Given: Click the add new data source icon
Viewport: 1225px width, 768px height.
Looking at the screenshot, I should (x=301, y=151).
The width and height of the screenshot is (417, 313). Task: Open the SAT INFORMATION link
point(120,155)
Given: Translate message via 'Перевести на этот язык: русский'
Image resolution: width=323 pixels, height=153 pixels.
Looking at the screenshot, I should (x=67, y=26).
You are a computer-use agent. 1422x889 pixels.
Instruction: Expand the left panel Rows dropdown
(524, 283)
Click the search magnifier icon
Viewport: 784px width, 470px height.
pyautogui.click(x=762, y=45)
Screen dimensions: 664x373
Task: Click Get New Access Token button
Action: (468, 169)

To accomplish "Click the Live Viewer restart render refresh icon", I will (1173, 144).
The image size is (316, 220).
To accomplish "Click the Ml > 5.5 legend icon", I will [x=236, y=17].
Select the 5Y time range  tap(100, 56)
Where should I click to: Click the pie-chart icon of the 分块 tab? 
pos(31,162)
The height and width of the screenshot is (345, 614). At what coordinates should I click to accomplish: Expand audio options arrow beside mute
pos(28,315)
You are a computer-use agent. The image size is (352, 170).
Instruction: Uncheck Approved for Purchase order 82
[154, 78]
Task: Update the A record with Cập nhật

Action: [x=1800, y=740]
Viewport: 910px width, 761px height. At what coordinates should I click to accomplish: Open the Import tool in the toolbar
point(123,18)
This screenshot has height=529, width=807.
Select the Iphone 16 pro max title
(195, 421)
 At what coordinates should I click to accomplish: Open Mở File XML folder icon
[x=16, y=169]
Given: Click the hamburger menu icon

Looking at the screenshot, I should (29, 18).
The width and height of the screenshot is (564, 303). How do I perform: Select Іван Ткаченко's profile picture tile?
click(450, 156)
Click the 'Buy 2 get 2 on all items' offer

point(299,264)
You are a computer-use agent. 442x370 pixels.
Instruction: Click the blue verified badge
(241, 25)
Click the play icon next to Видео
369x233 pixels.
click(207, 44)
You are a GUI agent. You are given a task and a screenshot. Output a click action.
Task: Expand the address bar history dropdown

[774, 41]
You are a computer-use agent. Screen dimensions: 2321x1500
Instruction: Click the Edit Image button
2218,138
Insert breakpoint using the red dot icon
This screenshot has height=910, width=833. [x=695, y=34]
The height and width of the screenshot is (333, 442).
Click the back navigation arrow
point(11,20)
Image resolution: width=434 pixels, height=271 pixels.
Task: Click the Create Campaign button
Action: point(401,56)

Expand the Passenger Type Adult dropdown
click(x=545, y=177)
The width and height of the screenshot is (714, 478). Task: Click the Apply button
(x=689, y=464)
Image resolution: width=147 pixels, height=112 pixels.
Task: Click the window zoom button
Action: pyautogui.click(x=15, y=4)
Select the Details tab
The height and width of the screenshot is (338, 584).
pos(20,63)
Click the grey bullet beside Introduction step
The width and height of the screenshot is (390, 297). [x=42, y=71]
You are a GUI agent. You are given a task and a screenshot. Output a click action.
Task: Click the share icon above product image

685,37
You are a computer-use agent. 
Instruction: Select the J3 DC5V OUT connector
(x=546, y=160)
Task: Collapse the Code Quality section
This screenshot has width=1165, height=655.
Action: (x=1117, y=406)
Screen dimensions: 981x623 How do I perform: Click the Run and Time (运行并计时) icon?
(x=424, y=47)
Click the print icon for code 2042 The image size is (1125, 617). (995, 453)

EXERCISE - Find each line in the material above that contains the string "size", matching case exactly, and copy those lines.

OUTPUT FOR THIS TASK -
The image size is (316, 220).
You are a computer-use agent. The image size is (352, 170).
Click the print icon for code 2042 The image size is (1125, 617). (995, 453)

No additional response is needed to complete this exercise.